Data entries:
^^^^^^^^

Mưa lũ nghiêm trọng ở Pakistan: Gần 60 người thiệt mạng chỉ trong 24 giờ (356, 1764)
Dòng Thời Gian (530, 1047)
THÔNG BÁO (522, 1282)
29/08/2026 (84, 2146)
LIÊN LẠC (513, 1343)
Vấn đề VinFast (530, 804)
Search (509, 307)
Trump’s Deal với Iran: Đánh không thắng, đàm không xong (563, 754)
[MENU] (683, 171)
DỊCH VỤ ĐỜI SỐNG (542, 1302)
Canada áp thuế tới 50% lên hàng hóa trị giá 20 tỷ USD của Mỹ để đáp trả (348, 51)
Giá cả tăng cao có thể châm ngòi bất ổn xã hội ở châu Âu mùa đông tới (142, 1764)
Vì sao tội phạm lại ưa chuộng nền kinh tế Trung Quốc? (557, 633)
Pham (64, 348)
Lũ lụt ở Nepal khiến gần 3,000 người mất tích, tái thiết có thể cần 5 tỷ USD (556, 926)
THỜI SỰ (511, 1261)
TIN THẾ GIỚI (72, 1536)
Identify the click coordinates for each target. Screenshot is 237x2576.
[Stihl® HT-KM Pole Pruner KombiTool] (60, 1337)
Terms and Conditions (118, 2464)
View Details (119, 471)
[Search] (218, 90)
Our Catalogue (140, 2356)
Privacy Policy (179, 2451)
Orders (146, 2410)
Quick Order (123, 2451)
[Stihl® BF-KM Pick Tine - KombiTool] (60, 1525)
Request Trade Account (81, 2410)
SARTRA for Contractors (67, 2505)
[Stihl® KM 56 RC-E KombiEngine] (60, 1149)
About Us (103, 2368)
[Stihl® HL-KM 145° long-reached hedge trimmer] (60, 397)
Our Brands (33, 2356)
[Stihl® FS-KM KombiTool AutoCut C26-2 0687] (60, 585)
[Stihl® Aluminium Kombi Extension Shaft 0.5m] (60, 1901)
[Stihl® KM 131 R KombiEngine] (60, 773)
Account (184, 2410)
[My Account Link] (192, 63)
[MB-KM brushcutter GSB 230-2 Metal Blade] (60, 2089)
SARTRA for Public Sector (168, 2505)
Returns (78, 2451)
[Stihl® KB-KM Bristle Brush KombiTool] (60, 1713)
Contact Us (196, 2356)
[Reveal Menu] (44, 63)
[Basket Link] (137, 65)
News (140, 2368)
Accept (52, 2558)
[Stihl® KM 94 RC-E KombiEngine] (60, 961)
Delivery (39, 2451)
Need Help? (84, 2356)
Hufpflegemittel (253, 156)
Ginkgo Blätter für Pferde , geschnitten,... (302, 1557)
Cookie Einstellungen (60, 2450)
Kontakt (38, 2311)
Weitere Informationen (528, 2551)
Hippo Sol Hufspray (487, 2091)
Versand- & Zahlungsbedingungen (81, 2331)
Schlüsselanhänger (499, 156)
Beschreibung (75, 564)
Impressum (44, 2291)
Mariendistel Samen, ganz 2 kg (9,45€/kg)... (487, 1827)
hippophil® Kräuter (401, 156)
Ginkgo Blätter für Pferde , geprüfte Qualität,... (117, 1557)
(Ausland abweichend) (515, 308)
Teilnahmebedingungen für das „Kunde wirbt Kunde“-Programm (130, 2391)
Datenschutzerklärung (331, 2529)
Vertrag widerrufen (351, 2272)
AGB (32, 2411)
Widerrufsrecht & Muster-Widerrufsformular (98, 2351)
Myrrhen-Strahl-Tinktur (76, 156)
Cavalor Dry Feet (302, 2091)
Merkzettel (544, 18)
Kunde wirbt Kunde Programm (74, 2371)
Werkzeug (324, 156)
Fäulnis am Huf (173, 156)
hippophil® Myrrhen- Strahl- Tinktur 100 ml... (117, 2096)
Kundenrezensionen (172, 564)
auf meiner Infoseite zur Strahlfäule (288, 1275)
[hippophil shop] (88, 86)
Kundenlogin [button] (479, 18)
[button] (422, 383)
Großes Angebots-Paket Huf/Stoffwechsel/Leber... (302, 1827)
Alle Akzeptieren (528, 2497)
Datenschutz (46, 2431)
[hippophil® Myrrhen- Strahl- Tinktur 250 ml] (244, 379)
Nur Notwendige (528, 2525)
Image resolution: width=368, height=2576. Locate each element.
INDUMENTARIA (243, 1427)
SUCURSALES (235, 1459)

^^^^^^^^

**Activity**
Produce an exact copy of the entries above.

**Your response**
Mưa lũ nghiêm trọng ở Pakistan: Gần 60 người thiệt mạng chỉ trong 24 giờ (356, 1764)
Dòng Thời Gian (530, 1047)
THÔNG BÁO (522, 1282)
29/08/2026 (84, 2146)
LIÊN LẠC (513, 1343)
Vấn đề VinFast (530, 804)
Search (509, 307)
Trump’s Deal với Iran: Đánh không thắng, đàm không xong (563, 754)
[MENU] (683, 171)
DỊCH VỤ ĐỜI SỐNG (542, 1302)
Canada áp thuế tới 50% lên hàng hóa trị giá 20 tỷ USD của Mỹ để đáp trả (348, 51)
Giá cả tăng cao có thể châm ngòi bất ổn xã hội ở châu Âu mùa đông tới (142, 1764)
Vì sao tội phạm lại ưa chuộng nền kinh tế Trung Quốc? (557, 633)
Pham (64, 348)
Lũ lụt ở Nepal khiến gần 3,000 người mất tích, tái thiết có thể cần 5 tỷ USD (556, 926)
THỜI SỰ (511, 1261)
TIN THẾ GIỚI (72, 1536)
Identify the click coordinates for each target. Screenshot is 237x2576.
[Stihl® HT-KM Pole Pruner KombiTool] (60, 1337)
Terms and Conditions (118, 2464)
View Details (119, 471)
[Search] (218, 90)
Our Catalogue (140, 2356)
Privacy Policy (179, 2451)
Orders (146, 2410)
Quick Order (123, 2451)
[Stihl® BF-KM Pick Tine - KombiTool] (60, 1525)
Request Trade Account (81, 2410)
SARTRA for Contractors (67, 2505)
[Stihl® KM 56 RC-E KombiEngine] (60, 1149)
About Us (103, 2368)
[Stihl® HL-KM 145° long-reached hedge trimmer] (60, 397)
Our Brands (33, 2356)
[Stihl® FS-KM KombiTool AutoCut C26-2 0687] (60, 585)
[Stihl® Aluminium Kombi Extension Shaft 0.5m] (60, 1901)
[Stihl® KM 131 R KombiEngine] (60, 773)
Account (184, 2410)
[My Account Link] (192, 63)
[MB-KM brushcutter GSB 230-2 Metal Blade] (60, 2089)
SARTRA for Public Sector (168, 2505)
Returns (78, 2451)
[Stihl® KB-KM Bristle Brush KombiTool] (60, 1713)
Contact Us (196, 2356)
[Reveal Menu] (44, 63)
[Basket Link] (137, 65)
News (140, 2368)
Accept (52, 2558)
[Stihl® KM 94 RC-E KombiEngine] (60, 961)
Delivery (39, 2451)
Need Help? (84, 2356)
Hufpflegemittel (253, 156)
Ginkgo Blätter für Pferde , geschnitten,... (302, 1557)
Cookie Einstellungen (60, 2450)
Kontakt (38, 2311)
Weitere Informationen (528, 2551)
Hippo Sol Hufspray (487, 2091)
Versand- & Zahlungsbedingungen (81, 2331)
Schlüsselanhänger (499, 156)
Beschreibung (75, 564)
Impressum (44, 2291)
Mariendistel Samen, ganz 2 kg (9,45€/kg)... (487, 1827)
hippophil® Kräuter (401, 156)
Ginkgo Blätter für Pferde , geprüfte Qualität,... (117, 1557)
(Ausland abweichend) (515, 308)
Teilnahmebedingungen für das „Kunde wirbt Kunde“-Programm (130, 2391)
Datenschutzerklärung (331, 2529)
Vertrag widerrufen (351, 2272)
AGB (32, 2411)
Widerrufsrecht & Muster-Widerrufsformular (98, 2351)
Myrrhen-Strahl-Tinktur (76, 156)
Cavalor Dry Feet (302, 2091)
Merkzettel (544, 18)
Kunde wirbt Kunde Programm (74, 2371)
Werkzeug (324, 156)
Fäulnis am Huf (173, 156)
hippophil® Myrrhen- Strahl- Tinktur 100 ml... (117, 2096)
Kundenrezensionen (172, 564)
auf meiner Infoseite zur Strahlfäule (288, 1275)
[hippophil shop] (88, 86)
Kundenlogin [button] (479, 18)
[button] (422, 383)
Großes Angebots-Paket Huf/Stoffwechsel/Leber... (302, 1827)
Alle Akzeptieren (528, 2497)
Datenschutz (46, 2431)
[hippophil® Myrrhen- Strahl- Tinktur 250 ml] (244, 379)
Nur Notwendige (528, 2525)
Image resolution: width=368, height=2576. Locate each element.
INDUMENTARIA (243, 1427)
SUCURSALES (235, 1459)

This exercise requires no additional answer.